Ultimately Back 4 Blood is a little sad because it’s evident that a lot of work went into it, but it feels like a lesser rip off of a game that already got as close to perfection as it could with it’s formula – That game being Left 4 Dead 2. And yeah, Left 4 Dead 2 is flawed in many ways too, like how so much of its difficulty is derived from RNG, but there’s a simplicity to that game that Back 4 Blood lacks. You don’t have to worry about being weaker than everyone else because of the progression system, the objectives are simpler and special infected easier to tell apart from one and other. Seriously, there are like nine different special infected types in Back 4 Blood, but six are just varients of the other models with different weak points so it’s near impossible to immediately identify the threat level special infected pose to you in the heat of the moment. Urgh, but that’s a whole other can of worms… Don’t even start me on how the game frequently slawns 5-8 of the the specials on top of you in higher difficulties. Then there’s the lack of vote-to-kick, so greifers can teamkill or refuse to let a level end without consequences. And since you cannot yet get through the game’s progression system by playing solo, you’re going to have to just hope the randoms you match with aren’t assholes unless you’re able to get a friend online every time you wany to play. This game is riddled with issues that 100% should have – and could have – been resolved before launch.

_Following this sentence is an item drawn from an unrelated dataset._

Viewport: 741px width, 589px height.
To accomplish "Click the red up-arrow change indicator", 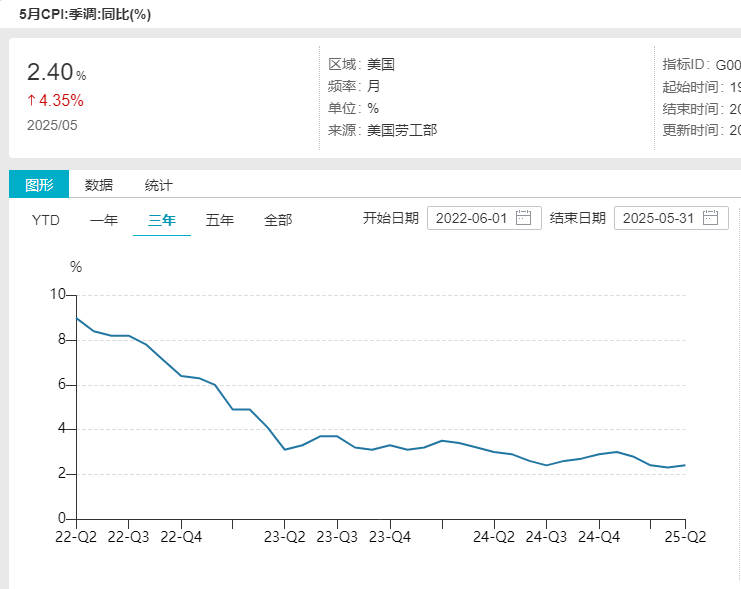I will coord(31,100).
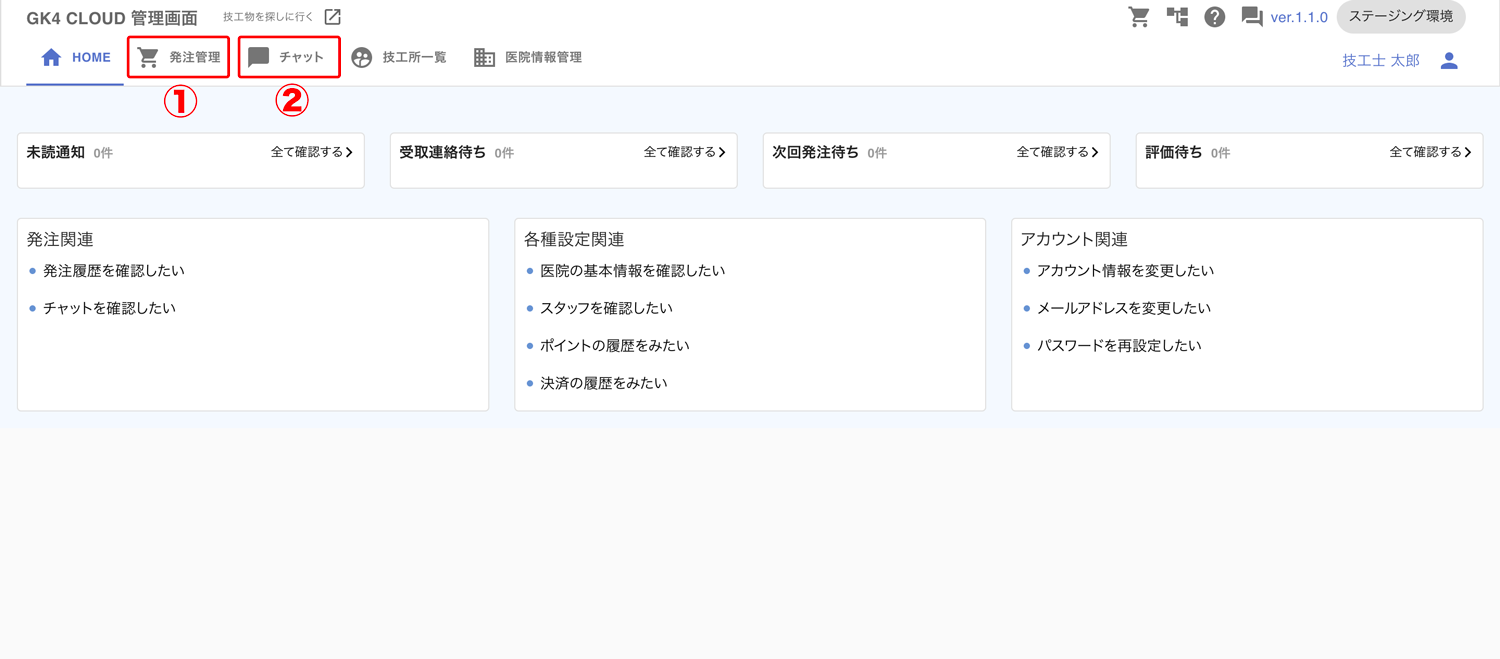Click the ステージング環境 badge
1500x659 pixels.
pyautogui.click(x=1401, y=17)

Unless you are a diehard fan of Left 4 Dead then I wouldn’t recommend this game, I’d just tell you to play Left 4 Dead instead. Hell, even if you are a diehard fan, you might just want to stick with the old reliable. Because while anyone who disagrees with me could argue all day about whether Back 4 Blood is better or worse than I said it is, I don’t think anyone can deny that it’s just lacking in character, personality, heart and soul. And honestly, despite being derived from something so enjoyable, Back 4 Blood’s biggest problem is that it isn’t very fun.

2 thoughts on “Back 4 Blood Review

Add yours

  1. I really loved Left 4 Dead, and was watching this game with some mixed feelings for a while. The concept is one that could definitely get some more mileage but just making a new copy wasn’t going to do it for me. They didn’t do a good job in early material of distinguishing themselves so I lost interest. And, the way you describe it, that wasn’t all that misplaced.